Como um sufocante afago, quente e terno, sem palavras ou exigências, fugindo a sete pés de grandiosos planos de mudança, ele abriu-lhe as portas de um mundo despreocupado, onde tudo tem o lugar que cada coisa procura para si. Sem necessidade de grandes metodologias, de novos armários, de ordem alfabética ou concordância de cores e formas. As coisas entendem-se, as pessoas também e o mundo todo encaixa, sem azedumes ou formatações impostas por terceiros, desde que não se avance com arestas. O que ela chorou quando a mãe dele não se deixou convencer a mudar cortinados por estores, por entender que nada substitui o conforto dos têxteis numa casa. Outro tanto chorou quando ele se recusou a mudar de casa, para um inóspito loft onde os seus próprios passos ecoavam no vazio do espaço livre de um pé direito que satisfazia necessidades industriais e não os desejos de amantes acabados de chegar à vida um do outro. Claro que poderiam procurar casa juntos. Nova, velha, comprada, alugada… Desde que fosse o seu espaço. Um lugar de encontros e não de imposições ou em conformidade com ‘influencers’. Se eles não fossem o maior influencer um do outro, usando como única bitola o que ambos achavam sobre o que quer que fosse, então, para quê, sequer, viverem na mesma casa?

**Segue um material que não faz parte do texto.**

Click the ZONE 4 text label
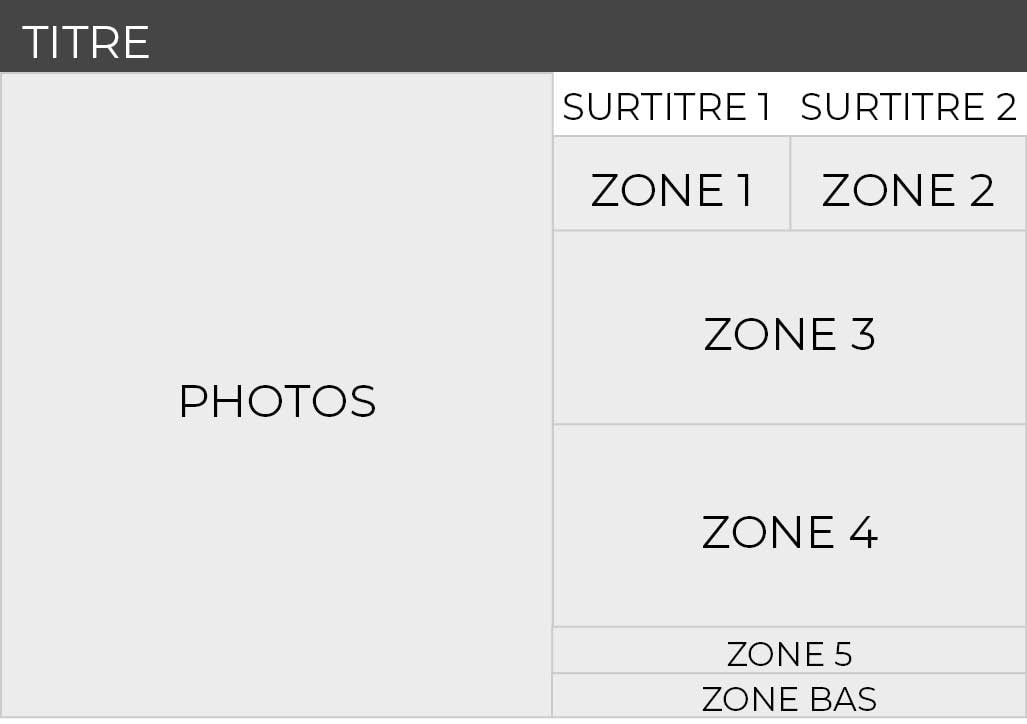Screen dimensions: 1027x724 pyautogui.click(x=789, y=531)
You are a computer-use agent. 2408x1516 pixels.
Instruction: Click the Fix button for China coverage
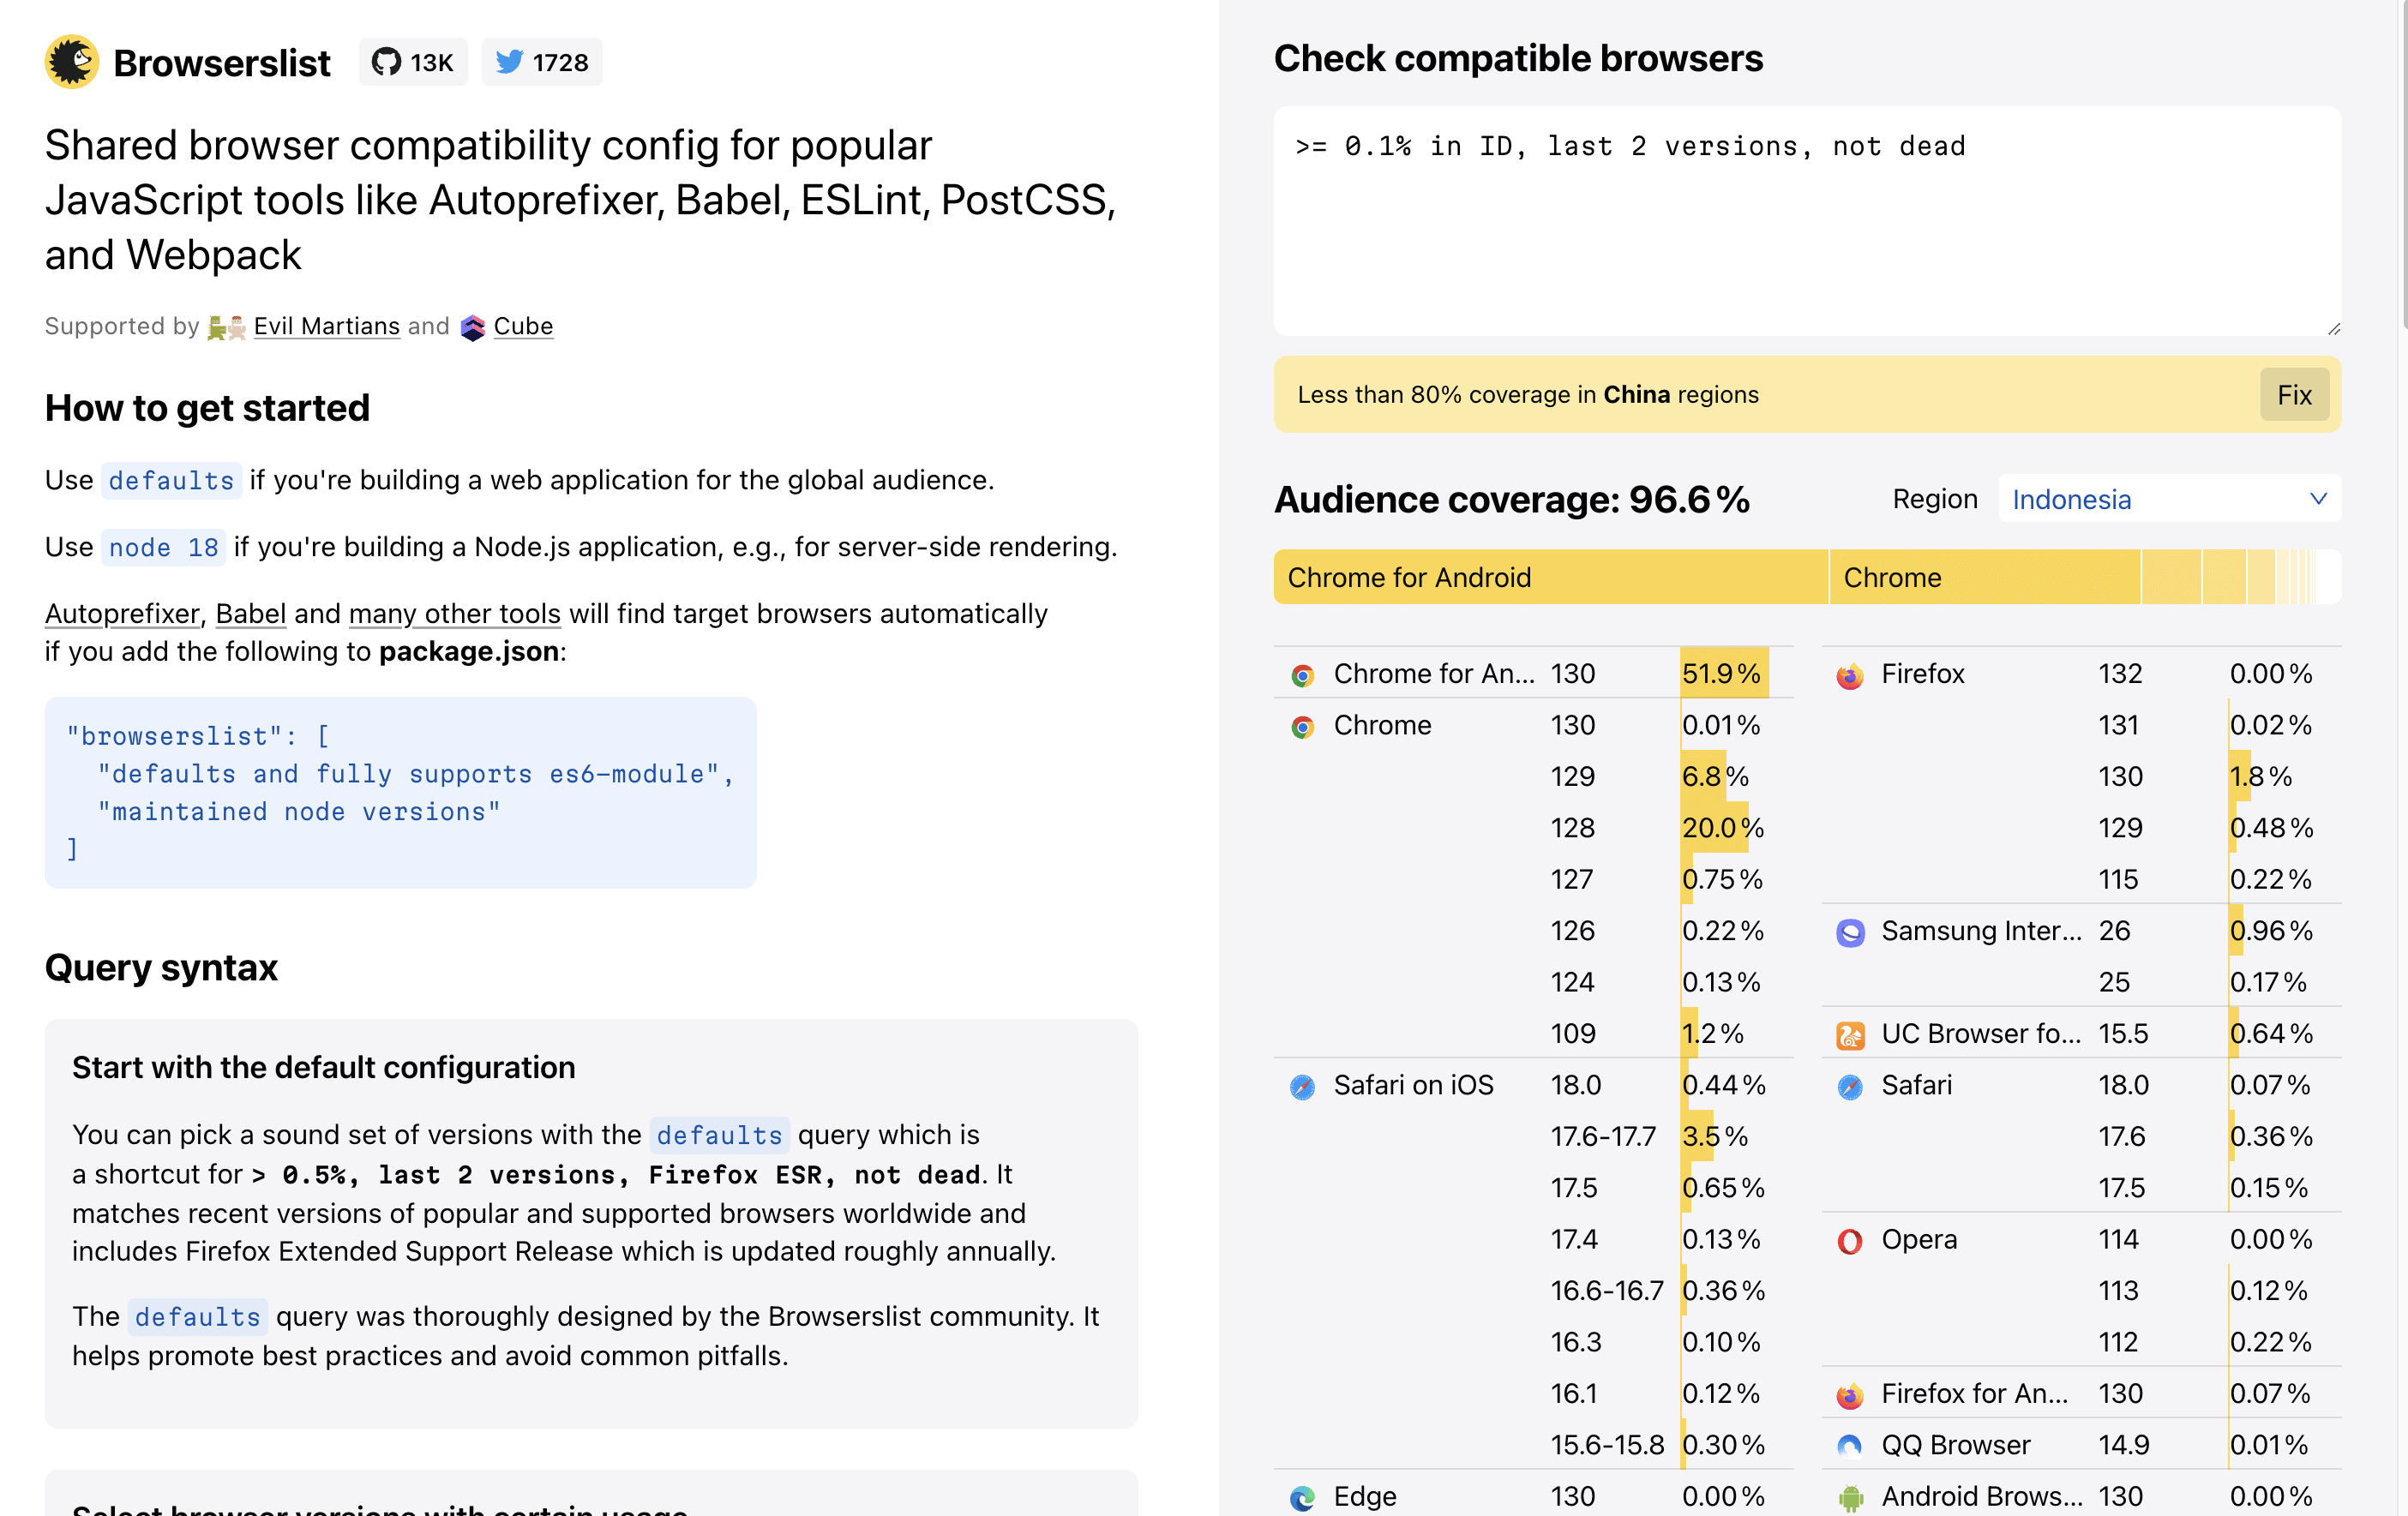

Sob o calor do constante afago dele, da sua suave e quente bonança – que o conforto nunca é de gelo, nem mesmo para amantes de neve e desportos de inverno –, do seu compreensivo bem-querer, do permanente elogio à sua curiosa forma de ser, ela foi amoleceu planos feitos a régua e esquadro, foi diluindo cores saturadas em largas pinceladas de ‘também pode ser assim’, e acabou mesmo a limar arestas de duro ferro, sobre as quais repousavam proteções de borracha, para que ele nelas não se magoasse, caso por lá tropeçasse.

Um dia, vestindo apenas coisas que recuperou do baú, quando finalmente se mudaram ambos para a mesma casa, uma com jardim, horta, três burros e um pequeno pomar (seres vivos e menos vivos inseparáveis na escritura), quando deixou de olhar para o lado e se concentrou no miolo daquele amor bom, ela percebeu que se sentia mais livre, mais feliz e que, curiosamente, a sua conta de Instagram se multiplicava vezes infinito em número de seguidores. Seria ela uma influencer? Finalmente no topo a ditar regras e a mandar bitaites que logo seriam lei? Percebeu que não. Era apenas uma mulher amada, por um homem estranho, pouco imaginativo, desleixado, que se vestia mal e com nada se preocupava, o que a irritava bastante, mas que de cada vez que a olhava amornava os seus medos, aquecia o seu coração e coroava-a como única no mundo. Isso é muito… ‘quentinho’. Talvez ela pudesse mudar um pouco, quem sabe!?

Moral da história:

Um amor quente é melhor do que um amor frio, até porque quando é frio, nunca é amor. Pelo menos do quente! Percebem isto, certo?